GREAT: 1963 Corvette Rondine
Take the prettiest Corvette ever plus Tom Tjaarda’s hand and you get the Rondine: subtle, unadorned, and oh-so teal. With an emphasis on lines that tuck and flow into each other, emanating from a knife edge upfront and converging on both sides, it’s quite possibly the most European-styled Corvette ever built. With its steel body, it’s also the heaviest.
GREAT: 1965 Nissan Cedric 130
Nissan’s lovely, dignified second-generation Cedric is tied for being the second Japanese car designed by an Italian—Michelotti’s Hino Contessa beat it by mere months. No matter. This, still, helped spearhead the confidence of postwar Japan into emulating the confidence of European design: what looks like a typical three-box structure is devoid of ornamentation, with a subtle rise in the beltline that exudes class.
GREAT: 1957 Cadillac Eldorado Brougham
Pininfarina dared to tamp down the excesses of late-’50s General Motors, and the Cadillac Eldorado fared better for it. Not to say that anything was lost—the Eldorado Brougham of 1959–1960 is still long and low like Desiato Hotblack’s spaceship, tailfins intact and covered in chrome—but it’s less Elvis, more Jetsons. Just 99 were built. If you own one, you are a very Interesting Person, indeed.
GREAT: 2010 Alfa Romeo 2uettottanta
The ignobly-named 2uettottanta celebrates two beautiful anniversaries: 80 years for Pininfarina and 100 years for Alfa Romeo. Paying tribute to the Duetto—which, of course, Pininfarina also designed—was the way to do it. Look past the weight of what it symbolizes and instead at its taut, compact grace: both sleek and aggressive, it was supposed to influence a new Alfa Romeo Spider. Eight years later, we’re still waiting.
WEIRD: 1975 Alfa Romeo Eagle
The Eagle has landed, and boy is it weird: a Spider with a safety bent, squared-off and almost wedgy, with a rearward-canted roll hoop so you don’t snap your neck on the embankment. The “chisel-jawed graduate” integrated its 5-mph bumpers far more gracefully than the production Spider, which soldiered on with diving boards.

### Problem set:
a: Say whether each statement agrees with the passage on car designs, and back each answer with the deciding words quoted from it. (i) The Rondine is the heaviest Corvette because of its steel body. (ii) The second-generation Nissan Cedric was the first Japanese car designed by an Italian. (iii) The 2uettottanta has already led to a new Alfa Romeo Spider.
b: Pick up the passage on car designs after its last sentence and keep writing in the same style.

(Records drawn from a dataset)
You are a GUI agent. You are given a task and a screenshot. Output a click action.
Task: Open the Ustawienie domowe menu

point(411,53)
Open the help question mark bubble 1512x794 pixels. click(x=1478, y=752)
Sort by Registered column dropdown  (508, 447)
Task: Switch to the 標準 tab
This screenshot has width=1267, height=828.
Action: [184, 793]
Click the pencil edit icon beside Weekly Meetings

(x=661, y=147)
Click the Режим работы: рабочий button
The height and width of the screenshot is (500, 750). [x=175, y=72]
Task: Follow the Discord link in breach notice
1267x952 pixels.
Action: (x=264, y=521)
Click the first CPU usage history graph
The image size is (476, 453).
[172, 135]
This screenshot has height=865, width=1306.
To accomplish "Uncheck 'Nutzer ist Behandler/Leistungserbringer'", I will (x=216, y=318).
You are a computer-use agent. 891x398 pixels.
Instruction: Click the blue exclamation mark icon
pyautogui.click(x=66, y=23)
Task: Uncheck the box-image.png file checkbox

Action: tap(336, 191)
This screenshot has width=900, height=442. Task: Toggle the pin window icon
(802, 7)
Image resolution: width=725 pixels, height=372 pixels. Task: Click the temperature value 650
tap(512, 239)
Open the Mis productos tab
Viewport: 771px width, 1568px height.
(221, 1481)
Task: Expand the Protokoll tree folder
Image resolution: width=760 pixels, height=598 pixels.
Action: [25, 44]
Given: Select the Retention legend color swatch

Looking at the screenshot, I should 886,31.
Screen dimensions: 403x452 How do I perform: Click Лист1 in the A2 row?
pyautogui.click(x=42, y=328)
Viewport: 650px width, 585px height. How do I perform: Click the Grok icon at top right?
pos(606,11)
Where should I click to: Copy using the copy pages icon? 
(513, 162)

### Task answers:
a:
(i) Yes: "With its steel body, it’s also the heaviest."
(ii) No: "Michelotti’s Hino Contessa beat it by mere months."
(iii) No: "Eight years later, we’re still waiting."

b:
WEIRD: 1970 Ferrari Modulo
Pininfarina never went to the future-wedge extremes like rivals Giugiaro and Bertone—except once. Back then, Paolo Martin took a Ferrari 512 race car and transformed it into a Plexiglas spaceship, an escape pod from a better future. Proving that sometimes, billionaires do have the right idea, Pininfarina unloaded the Modulo to James Glickenhaus so he could get it fully running, which we believe he’s definitely capable of.
WEIRD: 1995 Honda Argento Vivo
What a great name. What a great, thoroughly strange two-seat roadster made from polished aluminum and wood, fiberglass and a folding metal roof—and its 2.5-liter, five-cylinder engine presumably from an Acura Vigor. The Sultan of Brunei, that rascal ruler, managed to convince Pininfarina to build five examples for himself, but ditching the Vigor drivetrain for a Mercedes-Benz AMG-tuned 7.3-liter V-12. Close your eyes, put your ear to the wind, and hear them slowly rotting away.
WEIRD: 1999 Pininfarina Metrocubo
The company is no stranger to city cubes: having experimented with various Fiats, and the fun version of the Peugeot 205. The Metrocubo is accurate on two counts, if you can name them both. A two-cylinder hybrid-electric motor powers this five-seater that is just eight feet long, with dual sliding doors and a truly wacky seat arrangement—that works, if you think about it.
WEIRD: 2008 Pininfarina Sintesi
A knife-edged autonomous sedan with four scissor doors might be the zeitgeist for the 21st century, and here the Sintesi excels, implementing what Pininfarina calls “Transparent Mobility”—self-driving cars that “act as nerve cells.” Four wheel-mounted electric motors are linked to a biofuel cell. The dash is one swirling translucent panel. The smooth exterior is known as “Liquid Packaging,” terminating in a Kamm Tail. Is the future here already? Listen: it’s always here.